2 Replies Latest reply on Aug 18, 2010 3:35 AM by Fuxianjun

    about workitems number

    Fuxianjun

      if wavefront size is 64, I want to add two vectors, both of the two vectors' length are 60,how do i specify the global_work_size ? which global_work_size is better ,(60,1,1) or(64,1,1) ?

        • about workitems number
          genaganna

           

          Originally posted by: Fuxianjun if wavefront size is 64, I want to add two vectors, both of the two vectors' length are 60,how do i specify the global_work_size ? which global_work_size is better ,(60,1,1) or(64,1,1)?

           

          global_work_size can be anything (60, 1, 1) or (64, 1,1) and local workgroup size should be (60, 1, 1) and (64, 1, 1) respectively.

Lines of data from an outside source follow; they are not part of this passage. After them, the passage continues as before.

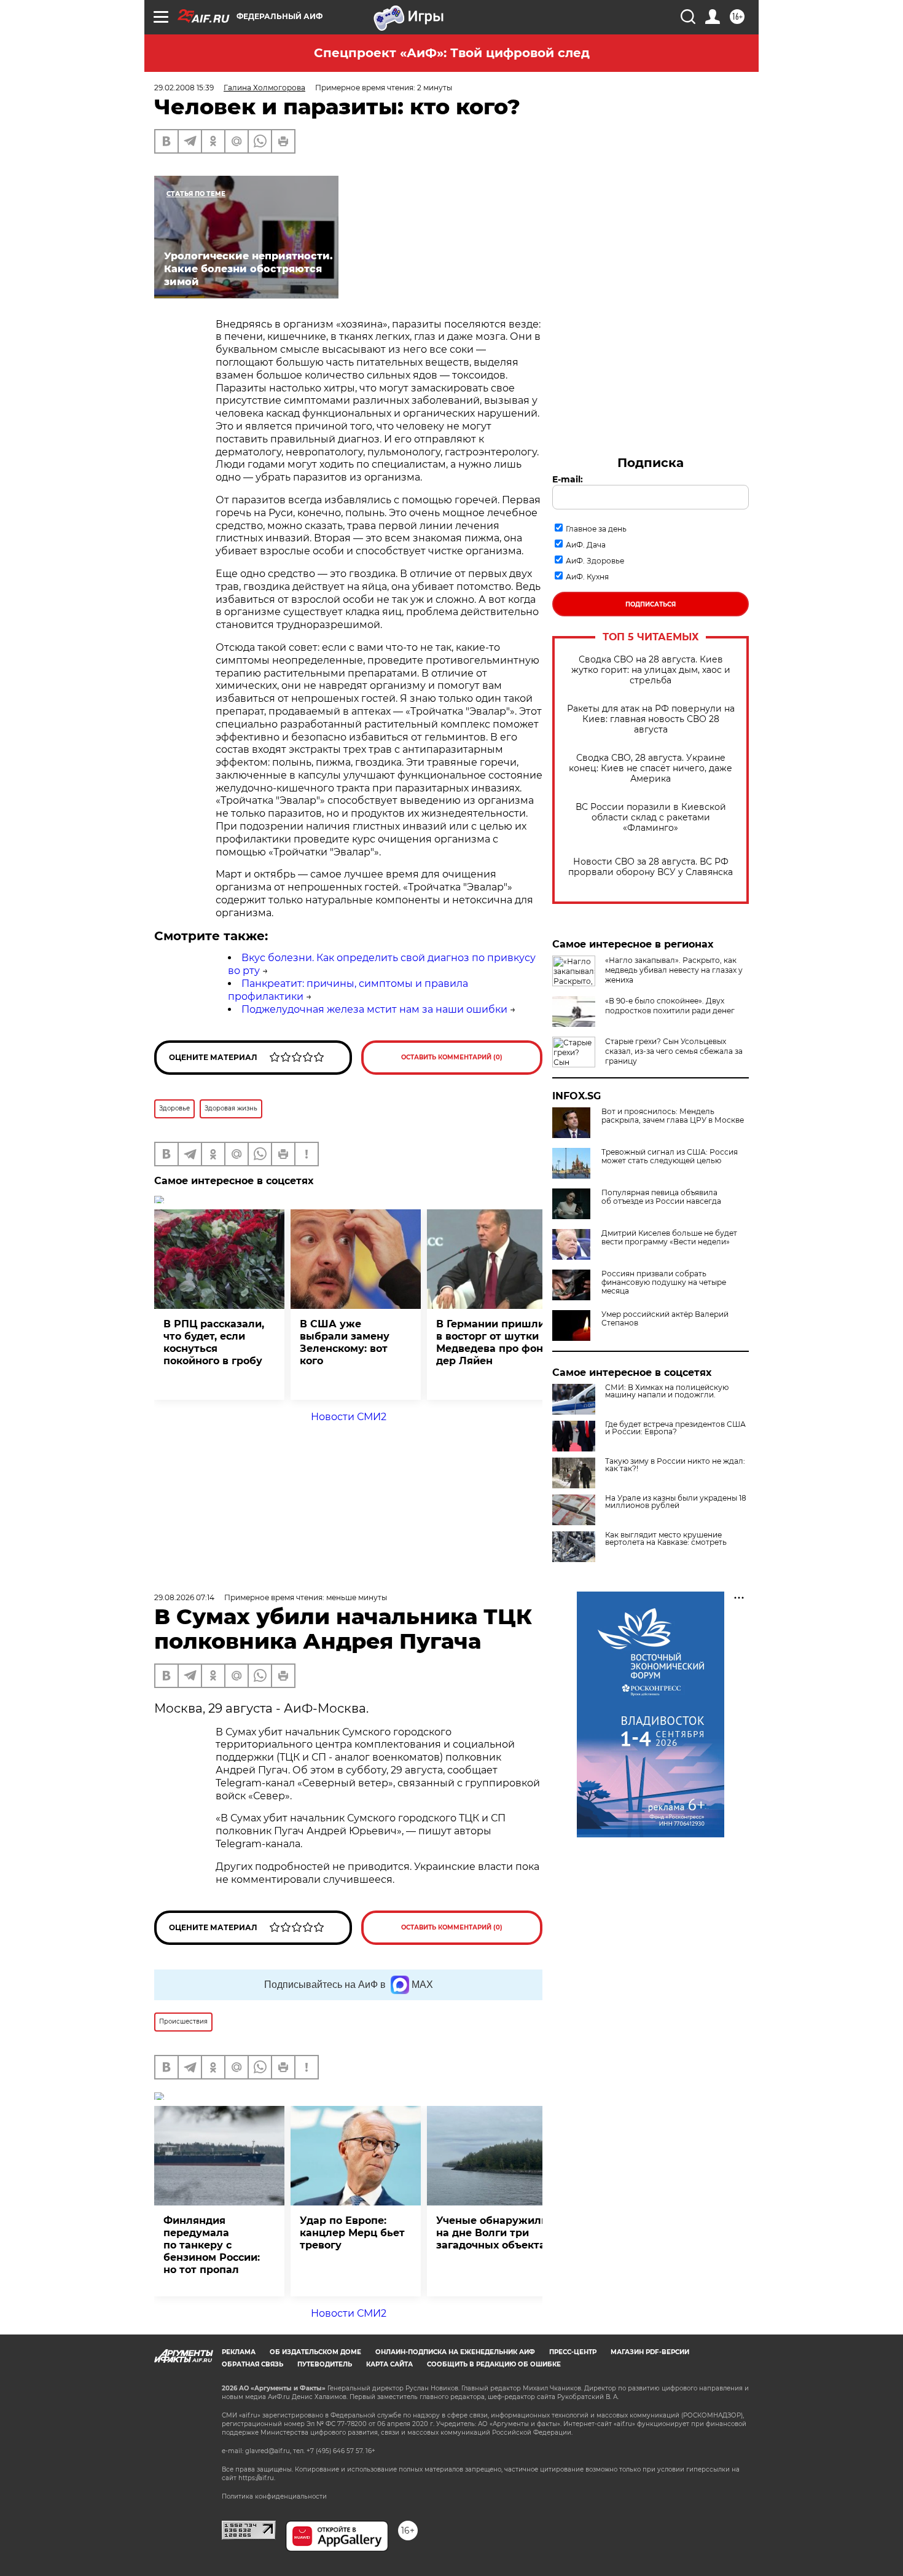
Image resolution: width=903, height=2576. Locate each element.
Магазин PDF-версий (650, 2352)
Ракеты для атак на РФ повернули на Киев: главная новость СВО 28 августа (651, 719)
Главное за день (596, 528)
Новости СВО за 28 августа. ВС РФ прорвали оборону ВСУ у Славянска (650, 867)
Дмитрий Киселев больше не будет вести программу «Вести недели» (669, 1237)
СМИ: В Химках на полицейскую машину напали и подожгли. (667, 1391)
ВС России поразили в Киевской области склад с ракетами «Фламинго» (651, 817)
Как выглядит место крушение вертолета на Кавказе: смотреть (666, 1538)
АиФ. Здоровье (595, 560)
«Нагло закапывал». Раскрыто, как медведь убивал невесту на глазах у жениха (674, 970)
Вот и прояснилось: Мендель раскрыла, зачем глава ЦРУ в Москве (672, 1116)
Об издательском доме (315, 2352)
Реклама (239, 2352)
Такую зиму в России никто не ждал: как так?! (675, 1465)
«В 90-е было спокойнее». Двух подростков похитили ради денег (670, 1005)
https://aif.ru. (256, 2478)
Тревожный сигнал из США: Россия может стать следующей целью (669, 1156)
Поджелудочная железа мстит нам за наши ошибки (374, 1009)
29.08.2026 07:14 (184, 1597)
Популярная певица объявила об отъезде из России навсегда (661, 1197)
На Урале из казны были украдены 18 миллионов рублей (675, 1501)
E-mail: (567, 479)
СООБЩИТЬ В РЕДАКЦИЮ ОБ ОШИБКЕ (494, 2364)
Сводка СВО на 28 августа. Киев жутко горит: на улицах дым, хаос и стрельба (650, 670)
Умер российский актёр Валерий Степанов (665, 1318)
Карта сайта (389, 2364)
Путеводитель (324, 2364)
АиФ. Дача (586, 544)
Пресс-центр (572, 2352)
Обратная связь (252, 2364)
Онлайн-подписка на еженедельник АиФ (455, 2352)
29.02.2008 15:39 (184, 87)
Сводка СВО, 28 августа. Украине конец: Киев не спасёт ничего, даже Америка (650, 768)
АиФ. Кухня (587, 576)
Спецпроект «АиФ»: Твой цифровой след (452, 52)
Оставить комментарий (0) (451, 1057)
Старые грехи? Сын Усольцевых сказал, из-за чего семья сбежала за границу (674, 1051)
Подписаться (650, 604)
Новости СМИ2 (348, 1417)
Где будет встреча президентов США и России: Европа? (675, 1428)
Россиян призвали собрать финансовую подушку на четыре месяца (663, 1282)
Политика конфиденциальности (274, 2496)
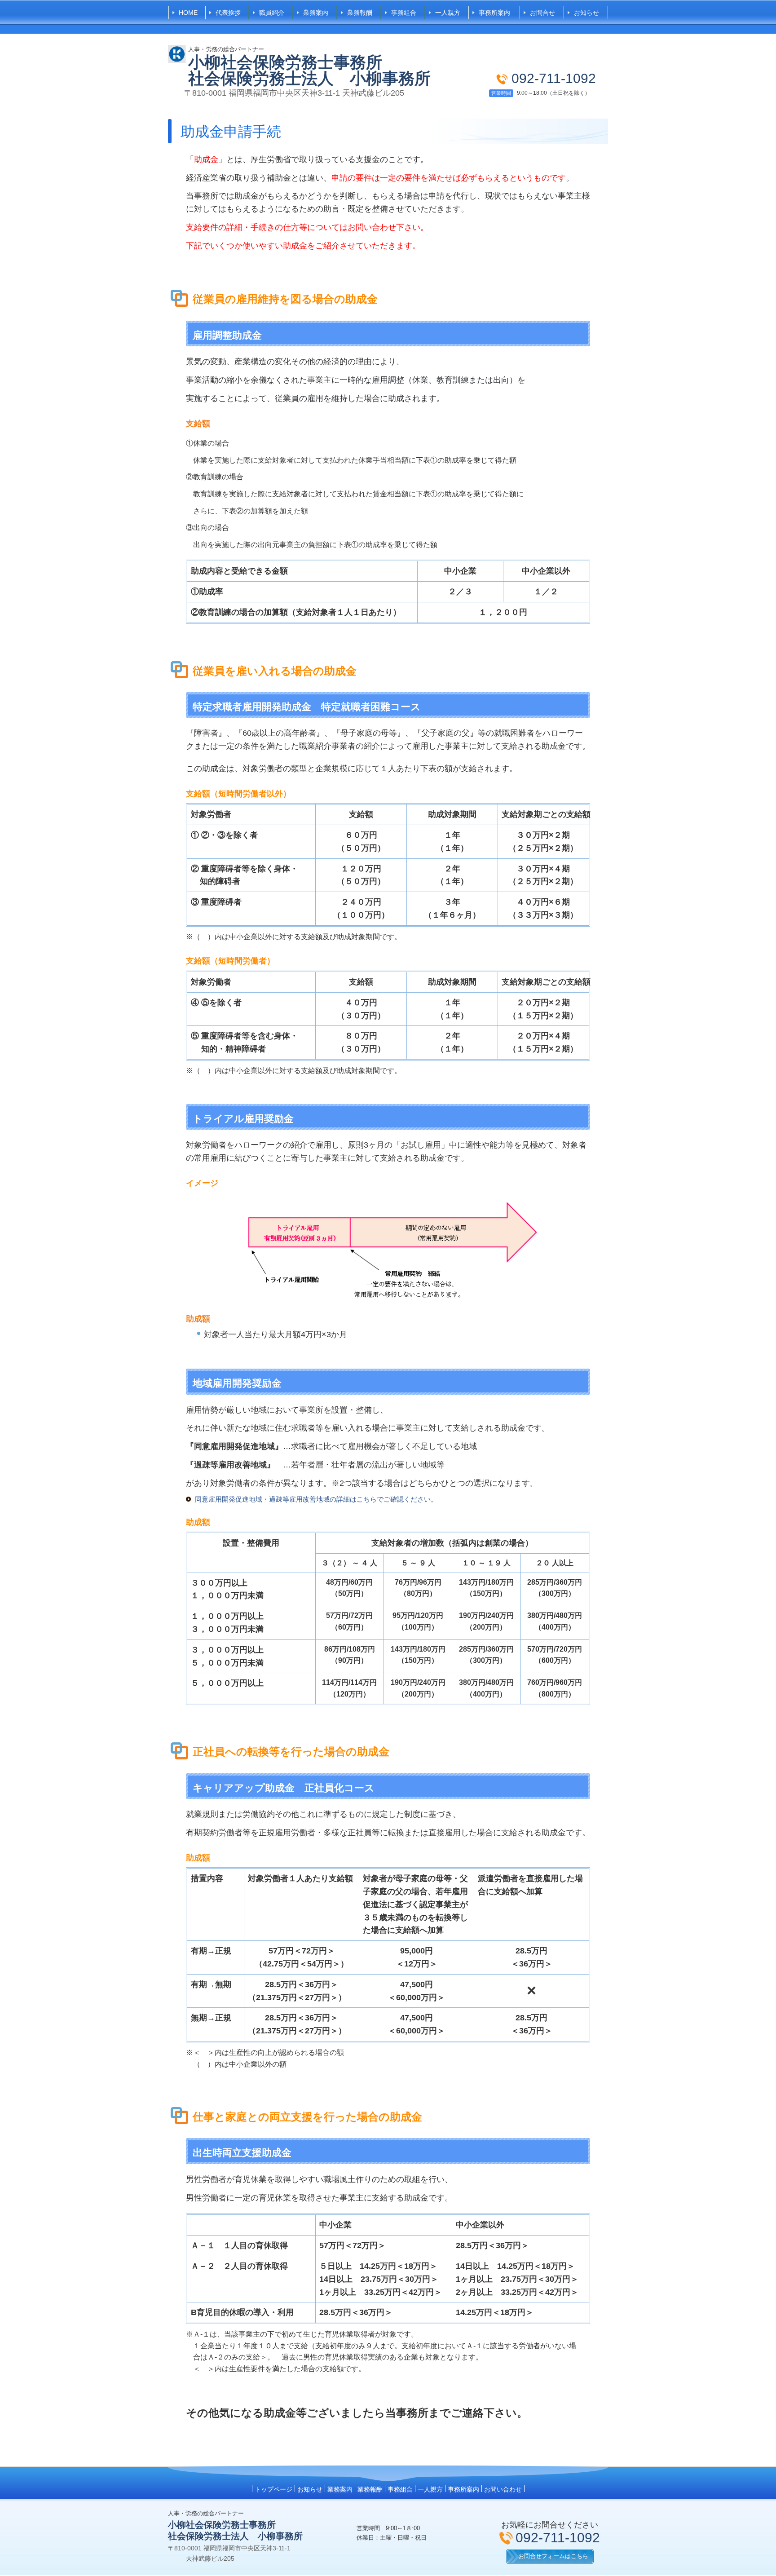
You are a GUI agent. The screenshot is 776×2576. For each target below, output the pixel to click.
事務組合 (403, 12)
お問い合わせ (503, 2489)
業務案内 (315, 12)
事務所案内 (494, 12)
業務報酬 (359, 12)
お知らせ (586, 12)
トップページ (273, 2489)
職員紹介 (271, 12)
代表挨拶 (228, 12)
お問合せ (542, 12)
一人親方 (447, 12)
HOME (188, 12)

          Case 1 : global_work_size (60, 1, 1) and local_work_size (60, 1, 1)

                        4 threads of wavefront not used for computation but executing

          Case 2 : global_work_size (64, 1, 1) and local_work_size (64, 1, 1)

                        4 threads of wavefront used for dummy computation.

           

                     In both case, you should get same performances.

           

                 For such small computation, GPU is not right choice as transfer time dominates the computation time.

                You should remember atleast following two things when you want to use GPU for computation

                    1.  local_work_size must be multiples of wavefront

                    2. global_work_size must be multiples of (local_work_size * compute units)